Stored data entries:

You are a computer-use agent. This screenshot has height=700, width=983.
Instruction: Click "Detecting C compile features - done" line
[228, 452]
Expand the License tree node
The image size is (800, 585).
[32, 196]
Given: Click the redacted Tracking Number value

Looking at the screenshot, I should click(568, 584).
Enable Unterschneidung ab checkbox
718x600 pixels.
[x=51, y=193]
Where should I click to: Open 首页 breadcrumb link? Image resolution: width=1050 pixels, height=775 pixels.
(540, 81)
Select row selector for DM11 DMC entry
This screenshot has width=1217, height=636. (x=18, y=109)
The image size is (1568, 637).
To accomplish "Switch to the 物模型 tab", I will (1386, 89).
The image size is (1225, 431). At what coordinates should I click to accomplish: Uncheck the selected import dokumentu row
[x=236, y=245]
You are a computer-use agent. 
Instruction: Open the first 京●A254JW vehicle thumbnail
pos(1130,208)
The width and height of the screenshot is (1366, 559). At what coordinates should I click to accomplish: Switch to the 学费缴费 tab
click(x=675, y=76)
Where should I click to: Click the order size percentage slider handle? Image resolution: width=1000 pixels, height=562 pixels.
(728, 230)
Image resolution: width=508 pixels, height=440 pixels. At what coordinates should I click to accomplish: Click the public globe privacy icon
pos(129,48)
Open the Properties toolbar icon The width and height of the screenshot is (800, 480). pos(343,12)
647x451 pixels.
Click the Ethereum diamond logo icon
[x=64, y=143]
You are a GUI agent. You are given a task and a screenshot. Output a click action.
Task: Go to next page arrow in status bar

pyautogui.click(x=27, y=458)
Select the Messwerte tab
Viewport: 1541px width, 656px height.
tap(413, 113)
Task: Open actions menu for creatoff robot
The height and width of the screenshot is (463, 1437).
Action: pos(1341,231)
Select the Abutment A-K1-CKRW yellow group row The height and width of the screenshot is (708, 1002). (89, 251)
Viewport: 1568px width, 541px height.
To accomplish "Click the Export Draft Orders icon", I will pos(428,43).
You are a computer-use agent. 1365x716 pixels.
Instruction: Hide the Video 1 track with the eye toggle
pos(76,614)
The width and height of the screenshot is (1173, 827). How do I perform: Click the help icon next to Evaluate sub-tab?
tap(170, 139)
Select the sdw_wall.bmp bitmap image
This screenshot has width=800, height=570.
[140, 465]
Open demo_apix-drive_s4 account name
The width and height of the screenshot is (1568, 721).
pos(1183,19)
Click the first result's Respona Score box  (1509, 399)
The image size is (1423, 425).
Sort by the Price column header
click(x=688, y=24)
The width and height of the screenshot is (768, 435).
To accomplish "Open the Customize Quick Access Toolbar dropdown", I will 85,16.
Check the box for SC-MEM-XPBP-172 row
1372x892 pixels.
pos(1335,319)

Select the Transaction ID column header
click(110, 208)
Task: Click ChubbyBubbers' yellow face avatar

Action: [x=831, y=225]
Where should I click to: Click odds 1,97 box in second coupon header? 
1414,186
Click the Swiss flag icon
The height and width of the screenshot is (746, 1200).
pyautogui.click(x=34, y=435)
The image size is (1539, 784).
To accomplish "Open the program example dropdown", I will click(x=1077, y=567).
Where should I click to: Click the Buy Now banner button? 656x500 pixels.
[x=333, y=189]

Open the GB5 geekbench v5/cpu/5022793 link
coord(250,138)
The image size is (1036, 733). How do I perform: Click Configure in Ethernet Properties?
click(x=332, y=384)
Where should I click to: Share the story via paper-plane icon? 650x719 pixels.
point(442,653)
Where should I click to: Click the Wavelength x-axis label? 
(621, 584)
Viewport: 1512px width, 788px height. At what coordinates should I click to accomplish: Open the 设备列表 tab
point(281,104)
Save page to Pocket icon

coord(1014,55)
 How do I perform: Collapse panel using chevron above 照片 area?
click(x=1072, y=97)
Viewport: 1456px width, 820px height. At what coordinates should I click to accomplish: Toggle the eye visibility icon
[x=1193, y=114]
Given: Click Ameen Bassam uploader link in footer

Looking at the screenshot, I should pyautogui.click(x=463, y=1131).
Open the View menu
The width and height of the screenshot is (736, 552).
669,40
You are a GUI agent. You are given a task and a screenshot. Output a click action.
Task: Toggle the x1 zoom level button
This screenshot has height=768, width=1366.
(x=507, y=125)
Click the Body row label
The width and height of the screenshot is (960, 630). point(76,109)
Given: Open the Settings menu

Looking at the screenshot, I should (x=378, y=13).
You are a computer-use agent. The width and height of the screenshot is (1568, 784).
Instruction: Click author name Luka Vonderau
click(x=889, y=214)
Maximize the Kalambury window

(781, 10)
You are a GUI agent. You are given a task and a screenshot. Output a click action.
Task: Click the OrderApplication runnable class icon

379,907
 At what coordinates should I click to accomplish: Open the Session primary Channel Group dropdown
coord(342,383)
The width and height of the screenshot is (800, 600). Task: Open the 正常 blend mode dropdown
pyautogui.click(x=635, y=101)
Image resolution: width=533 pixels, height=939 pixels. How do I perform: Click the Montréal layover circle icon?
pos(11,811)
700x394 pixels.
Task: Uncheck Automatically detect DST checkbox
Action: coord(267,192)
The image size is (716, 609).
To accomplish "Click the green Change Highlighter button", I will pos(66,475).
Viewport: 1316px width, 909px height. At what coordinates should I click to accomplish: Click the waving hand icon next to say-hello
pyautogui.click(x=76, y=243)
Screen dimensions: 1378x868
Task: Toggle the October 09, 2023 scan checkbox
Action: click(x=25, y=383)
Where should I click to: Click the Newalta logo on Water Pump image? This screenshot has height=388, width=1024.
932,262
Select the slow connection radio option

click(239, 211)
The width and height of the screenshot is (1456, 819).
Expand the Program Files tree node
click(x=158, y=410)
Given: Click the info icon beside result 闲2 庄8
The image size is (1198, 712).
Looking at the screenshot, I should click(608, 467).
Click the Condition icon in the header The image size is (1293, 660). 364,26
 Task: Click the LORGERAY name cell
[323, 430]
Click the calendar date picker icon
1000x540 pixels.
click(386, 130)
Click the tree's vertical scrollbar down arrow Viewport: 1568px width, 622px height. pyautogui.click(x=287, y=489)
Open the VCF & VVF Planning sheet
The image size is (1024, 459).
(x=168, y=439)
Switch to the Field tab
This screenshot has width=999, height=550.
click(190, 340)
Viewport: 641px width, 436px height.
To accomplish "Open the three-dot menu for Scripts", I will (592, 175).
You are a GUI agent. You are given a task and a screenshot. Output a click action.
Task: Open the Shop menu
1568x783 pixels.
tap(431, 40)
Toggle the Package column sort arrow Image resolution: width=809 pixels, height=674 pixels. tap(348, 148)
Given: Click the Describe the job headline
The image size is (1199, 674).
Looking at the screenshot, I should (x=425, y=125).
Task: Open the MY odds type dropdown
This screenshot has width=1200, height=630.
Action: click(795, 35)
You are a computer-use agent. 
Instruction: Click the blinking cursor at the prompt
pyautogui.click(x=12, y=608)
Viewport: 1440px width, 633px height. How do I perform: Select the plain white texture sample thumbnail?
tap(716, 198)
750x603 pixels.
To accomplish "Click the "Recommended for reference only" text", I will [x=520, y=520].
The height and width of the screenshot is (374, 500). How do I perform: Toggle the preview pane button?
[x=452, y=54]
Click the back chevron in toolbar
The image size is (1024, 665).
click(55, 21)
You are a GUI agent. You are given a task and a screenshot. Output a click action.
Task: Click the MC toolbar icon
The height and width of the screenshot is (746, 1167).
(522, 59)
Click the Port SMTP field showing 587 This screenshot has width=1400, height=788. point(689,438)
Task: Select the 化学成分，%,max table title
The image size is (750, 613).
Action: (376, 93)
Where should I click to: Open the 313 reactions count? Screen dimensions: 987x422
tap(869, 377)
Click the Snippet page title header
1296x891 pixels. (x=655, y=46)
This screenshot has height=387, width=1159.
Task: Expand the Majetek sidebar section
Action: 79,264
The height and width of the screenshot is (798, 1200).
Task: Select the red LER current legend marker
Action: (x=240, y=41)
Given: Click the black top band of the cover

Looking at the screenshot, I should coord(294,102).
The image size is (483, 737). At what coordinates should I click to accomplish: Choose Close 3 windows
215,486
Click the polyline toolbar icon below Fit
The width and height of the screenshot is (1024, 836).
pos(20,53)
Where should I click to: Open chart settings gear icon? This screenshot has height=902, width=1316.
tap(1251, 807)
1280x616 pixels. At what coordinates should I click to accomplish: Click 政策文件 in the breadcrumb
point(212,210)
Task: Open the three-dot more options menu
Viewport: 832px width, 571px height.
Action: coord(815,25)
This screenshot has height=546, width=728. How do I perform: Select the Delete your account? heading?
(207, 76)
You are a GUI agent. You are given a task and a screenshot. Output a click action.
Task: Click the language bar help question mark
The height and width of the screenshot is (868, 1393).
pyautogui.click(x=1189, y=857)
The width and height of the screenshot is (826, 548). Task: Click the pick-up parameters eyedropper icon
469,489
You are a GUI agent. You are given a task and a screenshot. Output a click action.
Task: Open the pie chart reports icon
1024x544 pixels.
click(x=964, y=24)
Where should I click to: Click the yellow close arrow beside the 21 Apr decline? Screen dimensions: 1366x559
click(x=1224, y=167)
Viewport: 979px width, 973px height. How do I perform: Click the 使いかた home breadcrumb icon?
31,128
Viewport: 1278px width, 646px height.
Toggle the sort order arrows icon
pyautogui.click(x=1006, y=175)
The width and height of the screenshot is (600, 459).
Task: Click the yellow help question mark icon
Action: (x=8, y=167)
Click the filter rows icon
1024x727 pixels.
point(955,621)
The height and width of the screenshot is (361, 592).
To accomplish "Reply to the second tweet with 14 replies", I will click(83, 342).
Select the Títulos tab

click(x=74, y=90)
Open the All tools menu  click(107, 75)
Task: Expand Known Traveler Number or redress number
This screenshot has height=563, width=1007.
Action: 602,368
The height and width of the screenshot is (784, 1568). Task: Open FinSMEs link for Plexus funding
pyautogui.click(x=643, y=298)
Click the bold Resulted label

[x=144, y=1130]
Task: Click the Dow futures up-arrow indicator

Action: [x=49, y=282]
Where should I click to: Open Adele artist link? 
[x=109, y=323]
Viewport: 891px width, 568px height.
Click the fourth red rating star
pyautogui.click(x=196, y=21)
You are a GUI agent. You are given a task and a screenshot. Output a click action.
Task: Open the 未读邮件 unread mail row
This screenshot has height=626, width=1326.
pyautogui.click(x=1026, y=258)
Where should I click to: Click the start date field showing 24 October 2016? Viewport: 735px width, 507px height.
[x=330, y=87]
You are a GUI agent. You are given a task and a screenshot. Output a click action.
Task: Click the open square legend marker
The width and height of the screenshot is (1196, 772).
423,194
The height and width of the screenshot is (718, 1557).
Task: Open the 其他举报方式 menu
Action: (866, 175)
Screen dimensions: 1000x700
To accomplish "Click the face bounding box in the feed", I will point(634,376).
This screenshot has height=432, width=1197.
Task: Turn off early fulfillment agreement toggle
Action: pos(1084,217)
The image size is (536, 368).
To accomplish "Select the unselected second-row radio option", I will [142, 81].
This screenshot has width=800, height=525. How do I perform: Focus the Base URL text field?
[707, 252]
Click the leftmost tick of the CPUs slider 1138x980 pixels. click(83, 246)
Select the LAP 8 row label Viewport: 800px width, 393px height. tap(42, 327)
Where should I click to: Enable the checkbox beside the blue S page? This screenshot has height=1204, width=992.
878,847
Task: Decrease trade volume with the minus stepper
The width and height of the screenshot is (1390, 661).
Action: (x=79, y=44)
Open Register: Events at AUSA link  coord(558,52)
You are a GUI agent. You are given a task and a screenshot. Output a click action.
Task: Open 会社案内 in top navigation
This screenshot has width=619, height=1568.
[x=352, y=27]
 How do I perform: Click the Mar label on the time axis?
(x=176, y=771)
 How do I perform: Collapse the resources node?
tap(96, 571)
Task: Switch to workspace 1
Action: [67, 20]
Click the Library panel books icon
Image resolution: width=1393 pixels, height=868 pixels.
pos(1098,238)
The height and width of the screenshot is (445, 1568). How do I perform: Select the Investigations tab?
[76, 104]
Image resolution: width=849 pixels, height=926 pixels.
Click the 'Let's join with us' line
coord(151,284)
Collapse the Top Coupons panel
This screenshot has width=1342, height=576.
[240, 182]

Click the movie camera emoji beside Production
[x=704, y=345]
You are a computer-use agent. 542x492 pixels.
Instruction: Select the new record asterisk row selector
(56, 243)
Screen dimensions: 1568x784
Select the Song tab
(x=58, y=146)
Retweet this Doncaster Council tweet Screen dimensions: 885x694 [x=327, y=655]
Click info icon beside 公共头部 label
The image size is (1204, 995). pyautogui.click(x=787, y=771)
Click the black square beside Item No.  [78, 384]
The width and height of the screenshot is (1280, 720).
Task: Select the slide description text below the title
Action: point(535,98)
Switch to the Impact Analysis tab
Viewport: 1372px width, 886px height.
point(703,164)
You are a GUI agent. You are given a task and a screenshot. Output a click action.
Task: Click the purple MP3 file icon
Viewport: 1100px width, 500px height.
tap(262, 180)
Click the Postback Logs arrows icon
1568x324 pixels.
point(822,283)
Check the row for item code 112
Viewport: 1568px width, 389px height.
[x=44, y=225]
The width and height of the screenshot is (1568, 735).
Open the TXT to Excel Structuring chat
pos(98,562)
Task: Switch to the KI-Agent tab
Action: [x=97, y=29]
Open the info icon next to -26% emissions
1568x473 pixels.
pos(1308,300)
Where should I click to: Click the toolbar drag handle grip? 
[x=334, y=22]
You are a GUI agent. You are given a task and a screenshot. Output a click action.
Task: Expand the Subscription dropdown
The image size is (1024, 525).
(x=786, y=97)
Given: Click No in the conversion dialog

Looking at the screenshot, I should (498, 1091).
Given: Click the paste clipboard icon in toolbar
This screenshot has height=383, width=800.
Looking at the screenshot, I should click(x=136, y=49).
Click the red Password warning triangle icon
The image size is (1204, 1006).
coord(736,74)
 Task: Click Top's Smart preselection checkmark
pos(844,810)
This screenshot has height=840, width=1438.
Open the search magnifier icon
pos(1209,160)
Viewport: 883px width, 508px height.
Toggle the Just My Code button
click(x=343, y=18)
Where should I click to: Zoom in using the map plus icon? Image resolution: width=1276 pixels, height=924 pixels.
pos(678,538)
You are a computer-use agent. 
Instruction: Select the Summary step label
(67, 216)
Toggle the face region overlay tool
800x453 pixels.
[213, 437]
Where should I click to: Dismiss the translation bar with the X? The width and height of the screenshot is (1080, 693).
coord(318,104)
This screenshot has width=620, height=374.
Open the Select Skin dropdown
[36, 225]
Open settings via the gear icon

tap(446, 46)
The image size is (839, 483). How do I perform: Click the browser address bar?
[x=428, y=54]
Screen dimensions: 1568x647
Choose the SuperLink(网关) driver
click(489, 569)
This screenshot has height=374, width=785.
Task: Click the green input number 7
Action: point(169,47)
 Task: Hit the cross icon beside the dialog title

> _EXERCISE PROMPT_: Check the lines above for the word "three" and give the number of lines where it appears, with no other text.

> _RESPONSE TO THIS EXERCISE_: 2